Certified AWS Cloud Practitioner with over 9 years of hands-on experience in data and quality engineering, specializing in on-premises and big data technologies. Expertise includes designing dimensional and fact models, developing data acquisition and quality frameworks, and executing cloud data migrations across commercial insurance, entertainment and media, and digital advertising sectors. Proven track record as a primary contact for analytics and business teams, successfully driving data quality initiatives while supporting senior management in making informed, data-driven decisions. Committed to fostering a collaborative environment by enhancing co-workers' business acumen and understanding of data, while adhering to agile methodologies for effective product and program delivery.
● Designed, implemented, and maintained data pipelines for efficient data ingestion, transformation, and loading using PySpark in EC2 instances after cluster configuration is completed in EMR environment.

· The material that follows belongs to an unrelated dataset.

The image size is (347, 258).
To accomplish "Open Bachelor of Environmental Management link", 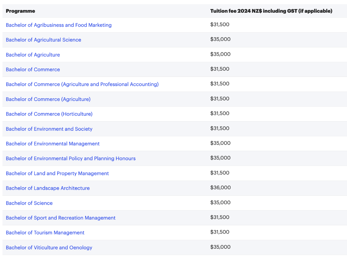I will (53, 144).
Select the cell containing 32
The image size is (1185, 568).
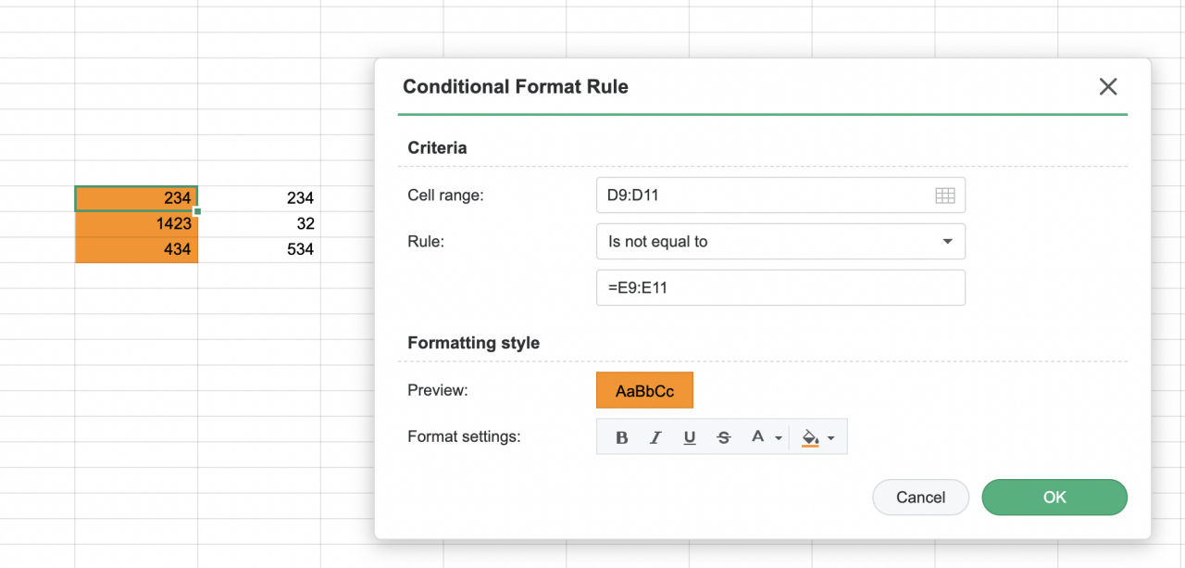pyautogui.click(x=259, y=223)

● Developed Automated Data Validation framework to identify and resolve data quality issues during and after the ingestion process and before the data is being sent to business users.
● Experience in creating and reading DynamoDB configuration parameters for ETL execution and automation script execution.

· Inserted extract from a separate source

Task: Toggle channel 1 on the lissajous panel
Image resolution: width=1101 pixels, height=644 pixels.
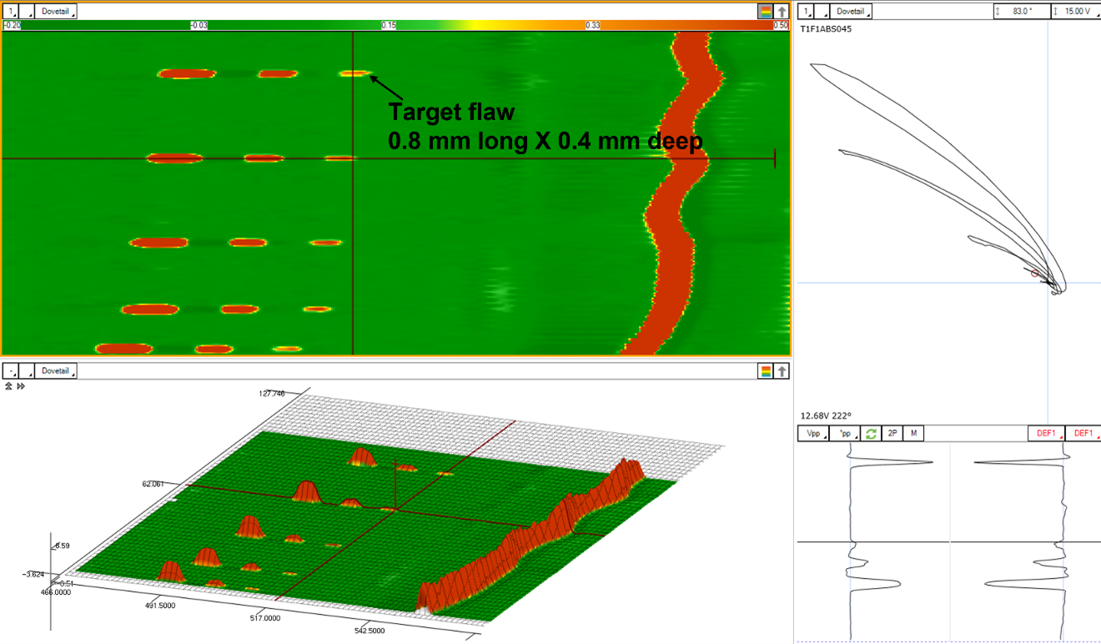Action: click(805, 11)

● Monitored AWS infrastructure and pipelines to ensure smooth and reliable data flow, promptly addressing any issues or bottlenecks.
● Validated ETL data pipelines to ensure accuracy, completeness, and adherence to business requirements and data standards.
● Created event driven data pipelines using AWS Lambda.
● Created data models and data mappings for different stages of data within the data warehouse, including the creation of dimensional and fact tables using SQL and Python.
● Proficient in working with AWS Glue, Step Functions, EC2, and data pipelines for efficient data processing and management.
● Generated ad hoc reports using AWS Glue to meet the data needs of end users, providing them with actionable insights.
● Ensured data validation across all layers of the data ecosystem to maintain data integrity and consistency.
● Collaborated with other teams outside of the Commercial Data Platform (CDP) to support end-to-end testing, spanning application systems to Tableau system integration.
● Played a key role in the architectural design of the CDP data model, providing expertise and insights for optimal data management and performance.
● Prepared a comprehensive list of scenarios covering all layers of data to support thorough testing and validation processes.
● Conducted report validations in Tableau, ensuring the accuracy and integrity of the visualized data.
● Experience in creating and publishing live data sources and extracts in Tableau, utilizing custom SQL and data tables to meet the reporting requirements of end users.